Fracturas de la muñeca en niños y adolescentes
En un trabajo publicado en la revista Journal of American Medical Association (JAMA) del 17 de septiembre de 2003, miembros de la Clínica Mayo, de Rochester, llegan a la conclusión de que se ha producido en la población de esta ciudad, desde el año 1969, un incremento significativo de la incidencia de las fracturas del antebrazo, fundamentalmente de las cercanas a la muñeca, en niños y adolescentes, probablemente debido a una combinación de cambios en el estilo de vida, con actividades físicas más violentas, y hábitos dietéticos no saludables.
Los investigadores han analizado, en principio, el número de fracturas del antebrazo que han ocurrido en la población de Rochester, Minnesota, con menos de 35 años de edad, en los periodos comprendidos entre 1969-71, 1979-81, 1989-91 y 1999-2001.
En total se ha producido 1.458 fracturas de esta localización anatómica, lo que significa que el número de fracturas del antebrazo se ha incrementado en un 42%.
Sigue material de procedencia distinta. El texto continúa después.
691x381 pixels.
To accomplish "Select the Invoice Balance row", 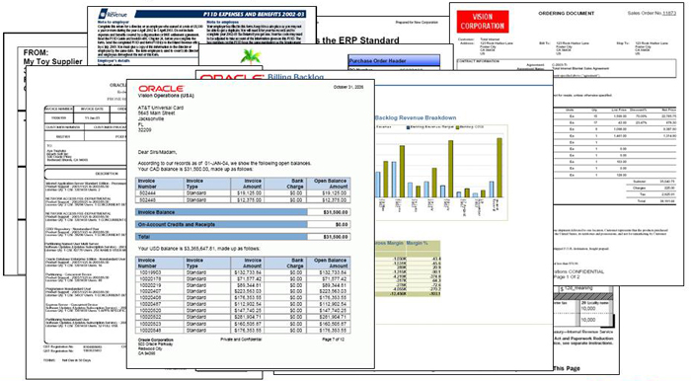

La incidencia de fracturas del antebrazo aumentó de 265 por 100.000 habitantes/ año entre 1969-71, a 469 por 100.000 habitantes /año entre 1999-2001, en su mayoría a causa del incremento del número de estas fracturas en individuos menores de 20 años.
En el periodo comprendido entre 1999-2001 fueron las niñas entre 8 y 11 años y los niños entre 11 y 14 años los que sufrieron el mayor número de fracturas, si se comparan con otros grupos de edades. Los niños con 12 años de edad presentaron la tasa más elevada de fracturas con 1,536 fracturas por 100.000 individuos por año.
En lo que se refiere a las causas de este elevado número de fracturas del antebrazo distal (muñeca) en la adolescencia, los autores del artículo encuentran que la incidencia de estas fracturas casi se dobla cuando se relaciona con las actividades físicas recreativas (fútbol, beisbol, patinaje,etc.).
Por otra parte, el Dr. Sundeep Khosla, primer firmante del trabajo, considera que estos hallazgos, aunque no explican porqué se incrementa la incidencia de estas fracturas en la adolescencia; no obstante, los datos obtenidos plantean la posibilidad de que la aceleración del normal desarrollo esquelético durante la pubertad, en los adolescentes de nuestros días, pueda estar interferido por el estilo de vida y los hábitos dietéticos, con factores tales como el excesivo consumo de bebidas gaseosas ("soft drinks") y la disminución en el consumo de leche y del consiguiente aporte de calcio (el consumo recomendado de calcio en la adolescencia es de 1.300 mg/ día), así como en las nuevas y, en ocasiones, más violentas actividades físicas de sus estilos de vida.